Near the end of Section 3.9 of ICC AC358, the following was provided:

 

“Corrosion loss shall be accounted for regardless of whether devices are below or above ground or embedded in concrete.”

 

All of this engineering firms designs uses the reduced thickness value for all projects in the upper disturbed regions and lower undisturbed regions.

 

However, the appropriateness of unprotected steel is still in question as there may be atypical highly severe site conditions, such as that indicated in the example above, that do not fall within the limits of ICC AC358 section 1.2.2 and thus the equation for estimating loss in thickness is not applicable for the undisturbed soil region.

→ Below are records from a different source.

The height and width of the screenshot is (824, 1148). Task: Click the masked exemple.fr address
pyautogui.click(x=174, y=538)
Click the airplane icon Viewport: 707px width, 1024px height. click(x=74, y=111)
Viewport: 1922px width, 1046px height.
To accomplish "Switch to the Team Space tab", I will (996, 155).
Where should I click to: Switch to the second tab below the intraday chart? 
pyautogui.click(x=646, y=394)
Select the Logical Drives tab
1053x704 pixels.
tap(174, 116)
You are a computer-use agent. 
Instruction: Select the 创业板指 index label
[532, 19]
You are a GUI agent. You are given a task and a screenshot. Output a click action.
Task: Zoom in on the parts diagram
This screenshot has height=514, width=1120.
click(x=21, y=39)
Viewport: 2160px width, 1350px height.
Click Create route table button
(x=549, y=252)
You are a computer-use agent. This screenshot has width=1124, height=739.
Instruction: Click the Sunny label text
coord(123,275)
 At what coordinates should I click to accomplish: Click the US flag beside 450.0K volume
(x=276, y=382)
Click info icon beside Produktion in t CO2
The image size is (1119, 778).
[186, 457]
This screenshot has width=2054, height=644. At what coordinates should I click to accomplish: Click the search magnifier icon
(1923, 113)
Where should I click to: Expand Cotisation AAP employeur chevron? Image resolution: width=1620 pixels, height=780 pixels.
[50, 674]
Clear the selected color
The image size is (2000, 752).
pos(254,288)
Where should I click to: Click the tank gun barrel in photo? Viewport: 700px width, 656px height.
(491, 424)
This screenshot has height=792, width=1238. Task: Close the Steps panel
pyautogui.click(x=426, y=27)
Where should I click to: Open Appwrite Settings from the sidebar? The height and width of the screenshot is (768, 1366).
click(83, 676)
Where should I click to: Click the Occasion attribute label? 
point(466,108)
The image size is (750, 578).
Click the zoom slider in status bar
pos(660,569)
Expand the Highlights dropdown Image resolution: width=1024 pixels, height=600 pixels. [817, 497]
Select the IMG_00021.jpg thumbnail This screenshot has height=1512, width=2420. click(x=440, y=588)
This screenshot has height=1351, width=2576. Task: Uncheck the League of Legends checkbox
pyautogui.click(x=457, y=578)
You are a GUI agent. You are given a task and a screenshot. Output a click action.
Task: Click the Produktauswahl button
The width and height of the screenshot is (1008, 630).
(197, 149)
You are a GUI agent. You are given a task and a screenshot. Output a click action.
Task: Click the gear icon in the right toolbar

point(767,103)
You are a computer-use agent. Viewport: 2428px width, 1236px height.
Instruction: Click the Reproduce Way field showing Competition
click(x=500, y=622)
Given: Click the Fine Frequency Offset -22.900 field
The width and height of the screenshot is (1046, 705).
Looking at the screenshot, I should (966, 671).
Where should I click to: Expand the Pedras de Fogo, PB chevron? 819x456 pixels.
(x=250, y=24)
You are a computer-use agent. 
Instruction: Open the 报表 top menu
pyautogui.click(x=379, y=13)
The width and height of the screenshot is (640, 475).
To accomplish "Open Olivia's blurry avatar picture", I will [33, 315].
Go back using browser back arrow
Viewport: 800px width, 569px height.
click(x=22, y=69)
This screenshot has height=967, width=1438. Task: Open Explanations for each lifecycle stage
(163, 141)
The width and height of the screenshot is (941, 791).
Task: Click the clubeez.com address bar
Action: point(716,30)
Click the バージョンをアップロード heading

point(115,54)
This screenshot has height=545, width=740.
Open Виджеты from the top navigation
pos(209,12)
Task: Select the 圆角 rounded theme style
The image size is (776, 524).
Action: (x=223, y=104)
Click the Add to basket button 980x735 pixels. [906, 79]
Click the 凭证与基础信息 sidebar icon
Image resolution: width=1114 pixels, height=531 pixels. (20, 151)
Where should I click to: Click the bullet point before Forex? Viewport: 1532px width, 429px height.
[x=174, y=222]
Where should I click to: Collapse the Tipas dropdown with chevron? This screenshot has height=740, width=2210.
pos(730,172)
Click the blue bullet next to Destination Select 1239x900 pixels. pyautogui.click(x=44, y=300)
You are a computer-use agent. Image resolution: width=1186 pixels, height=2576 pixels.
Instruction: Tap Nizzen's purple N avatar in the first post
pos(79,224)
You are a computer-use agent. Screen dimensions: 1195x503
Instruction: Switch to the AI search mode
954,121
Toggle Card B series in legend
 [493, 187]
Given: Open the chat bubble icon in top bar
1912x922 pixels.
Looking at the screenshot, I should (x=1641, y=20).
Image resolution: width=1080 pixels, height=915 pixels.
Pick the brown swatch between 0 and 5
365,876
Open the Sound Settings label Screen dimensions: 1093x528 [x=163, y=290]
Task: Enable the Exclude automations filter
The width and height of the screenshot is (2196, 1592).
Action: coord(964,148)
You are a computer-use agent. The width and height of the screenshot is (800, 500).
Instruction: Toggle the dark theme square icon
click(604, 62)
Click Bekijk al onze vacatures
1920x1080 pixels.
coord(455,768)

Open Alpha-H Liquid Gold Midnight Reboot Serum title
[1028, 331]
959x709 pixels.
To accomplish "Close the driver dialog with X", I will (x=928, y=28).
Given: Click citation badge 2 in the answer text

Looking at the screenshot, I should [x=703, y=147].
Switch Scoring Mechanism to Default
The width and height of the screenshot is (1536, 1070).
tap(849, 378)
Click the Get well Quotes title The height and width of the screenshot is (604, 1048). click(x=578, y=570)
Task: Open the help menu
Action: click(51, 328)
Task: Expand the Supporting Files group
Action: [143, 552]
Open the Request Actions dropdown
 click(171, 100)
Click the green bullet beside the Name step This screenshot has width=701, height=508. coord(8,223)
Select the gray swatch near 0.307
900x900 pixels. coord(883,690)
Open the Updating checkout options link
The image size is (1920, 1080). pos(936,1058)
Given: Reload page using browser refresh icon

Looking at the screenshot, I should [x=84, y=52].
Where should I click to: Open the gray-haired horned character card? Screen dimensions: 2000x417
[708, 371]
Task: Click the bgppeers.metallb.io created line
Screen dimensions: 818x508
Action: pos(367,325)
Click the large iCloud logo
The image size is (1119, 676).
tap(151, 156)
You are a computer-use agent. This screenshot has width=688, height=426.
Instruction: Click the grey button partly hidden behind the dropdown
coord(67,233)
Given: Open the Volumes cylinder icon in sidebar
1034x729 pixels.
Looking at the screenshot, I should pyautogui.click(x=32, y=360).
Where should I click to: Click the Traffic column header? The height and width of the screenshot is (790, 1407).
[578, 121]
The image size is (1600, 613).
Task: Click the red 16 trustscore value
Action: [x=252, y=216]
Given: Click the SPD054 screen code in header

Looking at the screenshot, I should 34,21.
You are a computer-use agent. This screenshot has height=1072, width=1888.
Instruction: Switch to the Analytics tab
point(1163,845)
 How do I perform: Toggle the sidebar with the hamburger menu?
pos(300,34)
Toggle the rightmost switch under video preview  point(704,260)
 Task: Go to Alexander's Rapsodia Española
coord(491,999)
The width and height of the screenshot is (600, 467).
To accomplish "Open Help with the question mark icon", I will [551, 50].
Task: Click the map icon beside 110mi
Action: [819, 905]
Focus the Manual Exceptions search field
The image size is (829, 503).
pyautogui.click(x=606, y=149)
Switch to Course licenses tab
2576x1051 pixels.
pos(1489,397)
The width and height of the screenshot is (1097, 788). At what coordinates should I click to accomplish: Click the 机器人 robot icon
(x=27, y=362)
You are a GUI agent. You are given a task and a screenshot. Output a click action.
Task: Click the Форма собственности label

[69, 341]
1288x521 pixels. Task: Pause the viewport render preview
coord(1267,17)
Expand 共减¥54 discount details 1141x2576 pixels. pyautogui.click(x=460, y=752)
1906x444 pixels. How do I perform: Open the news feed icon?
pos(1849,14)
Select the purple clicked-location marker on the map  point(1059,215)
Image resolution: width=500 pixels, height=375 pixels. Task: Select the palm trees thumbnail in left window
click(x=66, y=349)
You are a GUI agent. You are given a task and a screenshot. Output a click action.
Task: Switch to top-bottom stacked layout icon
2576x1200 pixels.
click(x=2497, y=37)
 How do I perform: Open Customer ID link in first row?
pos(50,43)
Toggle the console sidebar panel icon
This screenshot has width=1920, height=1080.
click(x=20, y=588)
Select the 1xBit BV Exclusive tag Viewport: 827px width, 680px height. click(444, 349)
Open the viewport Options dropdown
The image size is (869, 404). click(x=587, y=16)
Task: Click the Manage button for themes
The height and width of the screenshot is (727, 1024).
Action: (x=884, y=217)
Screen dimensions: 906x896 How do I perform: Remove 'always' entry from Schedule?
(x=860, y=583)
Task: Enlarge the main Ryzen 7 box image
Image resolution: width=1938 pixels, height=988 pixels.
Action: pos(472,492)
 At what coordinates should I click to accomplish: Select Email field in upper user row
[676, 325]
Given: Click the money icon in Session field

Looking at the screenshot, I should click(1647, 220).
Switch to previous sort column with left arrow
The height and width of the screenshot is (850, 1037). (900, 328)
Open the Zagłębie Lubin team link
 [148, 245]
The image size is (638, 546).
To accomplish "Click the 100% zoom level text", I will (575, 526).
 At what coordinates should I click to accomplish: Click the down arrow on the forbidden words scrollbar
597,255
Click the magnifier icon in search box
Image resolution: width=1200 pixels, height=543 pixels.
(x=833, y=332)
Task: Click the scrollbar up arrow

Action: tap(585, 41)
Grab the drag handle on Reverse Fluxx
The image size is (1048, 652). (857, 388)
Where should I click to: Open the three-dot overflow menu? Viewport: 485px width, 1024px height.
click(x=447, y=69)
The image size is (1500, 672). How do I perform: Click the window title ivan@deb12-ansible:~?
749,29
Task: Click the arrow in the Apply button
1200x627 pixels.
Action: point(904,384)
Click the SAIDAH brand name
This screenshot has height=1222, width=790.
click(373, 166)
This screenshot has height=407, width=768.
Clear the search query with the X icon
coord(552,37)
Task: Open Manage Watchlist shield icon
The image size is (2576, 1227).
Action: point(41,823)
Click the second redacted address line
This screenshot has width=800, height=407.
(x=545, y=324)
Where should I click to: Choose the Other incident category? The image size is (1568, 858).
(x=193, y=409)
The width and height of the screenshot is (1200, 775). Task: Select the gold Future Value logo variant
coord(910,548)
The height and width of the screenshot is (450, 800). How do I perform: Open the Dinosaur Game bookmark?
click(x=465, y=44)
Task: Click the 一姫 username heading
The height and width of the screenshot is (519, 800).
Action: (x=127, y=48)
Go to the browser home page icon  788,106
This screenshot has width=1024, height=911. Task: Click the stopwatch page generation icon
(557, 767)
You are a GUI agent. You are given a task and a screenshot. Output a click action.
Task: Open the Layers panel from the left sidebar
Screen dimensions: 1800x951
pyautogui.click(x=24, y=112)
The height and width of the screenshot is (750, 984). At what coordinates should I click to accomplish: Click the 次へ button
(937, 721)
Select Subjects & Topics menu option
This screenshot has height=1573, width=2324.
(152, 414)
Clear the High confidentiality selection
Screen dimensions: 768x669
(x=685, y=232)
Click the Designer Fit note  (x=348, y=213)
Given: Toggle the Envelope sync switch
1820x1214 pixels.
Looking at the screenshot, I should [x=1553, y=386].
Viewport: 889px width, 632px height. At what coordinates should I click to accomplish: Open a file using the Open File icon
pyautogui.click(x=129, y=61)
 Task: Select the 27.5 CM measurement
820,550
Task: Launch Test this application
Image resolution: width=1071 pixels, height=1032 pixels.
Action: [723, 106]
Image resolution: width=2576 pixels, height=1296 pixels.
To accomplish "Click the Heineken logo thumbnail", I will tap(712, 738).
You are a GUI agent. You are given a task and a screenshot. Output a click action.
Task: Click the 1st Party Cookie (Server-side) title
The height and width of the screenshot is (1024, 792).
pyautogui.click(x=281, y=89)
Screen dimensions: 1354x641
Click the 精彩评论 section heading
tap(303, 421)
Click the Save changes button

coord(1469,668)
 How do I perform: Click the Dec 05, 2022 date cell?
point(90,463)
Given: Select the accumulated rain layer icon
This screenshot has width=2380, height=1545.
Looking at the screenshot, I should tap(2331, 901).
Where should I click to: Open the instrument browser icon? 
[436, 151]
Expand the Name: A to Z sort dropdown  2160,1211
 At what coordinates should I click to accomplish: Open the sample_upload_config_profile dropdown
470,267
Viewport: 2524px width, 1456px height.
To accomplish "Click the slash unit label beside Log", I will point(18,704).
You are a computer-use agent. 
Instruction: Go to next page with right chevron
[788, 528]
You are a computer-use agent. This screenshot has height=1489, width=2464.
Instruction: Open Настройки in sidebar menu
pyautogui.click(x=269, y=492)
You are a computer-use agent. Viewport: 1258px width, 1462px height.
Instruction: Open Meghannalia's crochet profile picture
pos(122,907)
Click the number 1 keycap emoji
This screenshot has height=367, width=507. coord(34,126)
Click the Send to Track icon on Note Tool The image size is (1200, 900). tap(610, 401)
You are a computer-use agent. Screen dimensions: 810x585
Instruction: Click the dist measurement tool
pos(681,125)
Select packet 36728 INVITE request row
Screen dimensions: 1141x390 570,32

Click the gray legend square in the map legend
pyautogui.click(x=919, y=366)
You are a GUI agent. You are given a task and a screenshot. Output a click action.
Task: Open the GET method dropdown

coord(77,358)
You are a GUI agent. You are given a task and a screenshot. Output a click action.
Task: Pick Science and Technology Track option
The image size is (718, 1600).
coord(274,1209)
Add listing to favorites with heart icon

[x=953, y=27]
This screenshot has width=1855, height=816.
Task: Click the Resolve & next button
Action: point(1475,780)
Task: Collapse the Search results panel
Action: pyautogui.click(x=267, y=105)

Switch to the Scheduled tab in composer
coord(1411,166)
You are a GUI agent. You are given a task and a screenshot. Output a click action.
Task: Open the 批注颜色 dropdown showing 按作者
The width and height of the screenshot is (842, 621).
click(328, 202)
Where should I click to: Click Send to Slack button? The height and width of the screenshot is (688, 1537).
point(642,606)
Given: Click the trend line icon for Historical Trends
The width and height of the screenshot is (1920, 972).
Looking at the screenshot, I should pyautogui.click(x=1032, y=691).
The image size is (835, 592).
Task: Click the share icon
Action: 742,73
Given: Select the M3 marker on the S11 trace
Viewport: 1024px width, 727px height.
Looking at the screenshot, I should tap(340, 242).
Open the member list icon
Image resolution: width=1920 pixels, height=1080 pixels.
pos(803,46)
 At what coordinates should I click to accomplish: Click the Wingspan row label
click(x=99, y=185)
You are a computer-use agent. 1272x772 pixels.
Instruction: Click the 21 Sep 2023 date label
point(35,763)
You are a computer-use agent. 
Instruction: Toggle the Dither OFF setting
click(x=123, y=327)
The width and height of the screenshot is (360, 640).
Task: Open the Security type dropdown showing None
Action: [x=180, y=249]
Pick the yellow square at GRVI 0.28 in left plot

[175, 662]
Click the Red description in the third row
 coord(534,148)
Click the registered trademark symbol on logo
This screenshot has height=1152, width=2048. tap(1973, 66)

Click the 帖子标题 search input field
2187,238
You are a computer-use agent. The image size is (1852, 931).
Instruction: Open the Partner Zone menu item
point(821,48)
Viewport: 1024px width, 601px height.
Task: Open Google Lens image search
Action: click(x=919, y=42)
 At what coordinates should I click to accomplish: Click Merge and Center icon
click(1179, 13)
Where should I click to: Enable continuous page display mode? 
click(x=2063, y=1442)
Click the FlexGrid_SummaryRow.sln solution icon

It seems that a greater loss is to be expected upon atypical highly severe soil conditions.

 

Section 6.8 requires that a site specific study must be conducted to determine corrosive conditions:

6.8 …a site-specific foundation and soils investigation report is required for proper application of these products. The foundation and soils investigation report shall address corrosive properties of the soil to ensure that a potential pile corrosion situation does not exist.

 

Section 6.1 reiterates the evaluation reports must include the aforementioned limits from 1.2.2:

6.1 The device or system shall not be used in conditions that are indicative of a potential pile corrosion situation as defined by soil resistivity less than 1,000 ohm-cm, pH less than 5.5, soils with high organic content, sulfate concentrations greater than 1,000 ppm, landfills, or mine waste.

 

The ICC AC358, specifically states that any soil condition beyond these limits should not use steel piles, even piles that are powder or zinc coated. This is not the code, but it further highlights the need to know if there are atypical highly severe soil conditions.

 

For some projects, the building owners elects to not engage a geotechnical engineer to perform a soils study. In those cases, we have no site specific information on corrosion situations.

 

Therefore, in the absence of site specific information, to be in compliance with the 2016 California Building Code’s 1810.3.2.5 corrosion protection requirement, this firm accepts either of the following approaches:

 

1. Design for all conditions, from mild to severe to highly severe (assuming there are atypical highly severe soil conditions outside the limits of ICC AC358 section 1.2.2 that would create deleterious actions so that we can be in compliance with the code in the case that there are, upon later discovery, soil conditions that would create deleterious actions). One might reasonably use 2 or more of the following common protective measures in combination^,, to limit the effects of highly severe conditions:
   
   1. Sacrificial thickness loss in steel material (already used on every project’s design)
      
   2. Sacrificial anodes / cathodic protection
      
   3. Galvanization
      
   4. Powder coating
      
   5. Bonded coating
      
   6. Polyethylene encasement
      

    

2. Instead of replacing the soil in the upper 3ft to 5ft of excavated soil, specify the contractor pour a non-air entrained concrete around the bracket and sleeve so as to surround bracket and sleeve from future oxygen.
   

 

1. Require a site specific soils corrosion test to determine if the soil conditions fall within the parameters of ICC AC358 Section 1.2.2. If this is the case, the common protective measures listed above may be used individually if the soil condition are within the limits of ICC AC358 Section 1.2.2.
   

    

2. Review soils reports for properties in the immediate vicinity of the subject site to determine if any nearby sites have highly severe corrosive conditions.
   

    

3. Prohibit the use of any steel, protected or not, to be in compliance with ICC AC358 Section 6.1 and 6.8.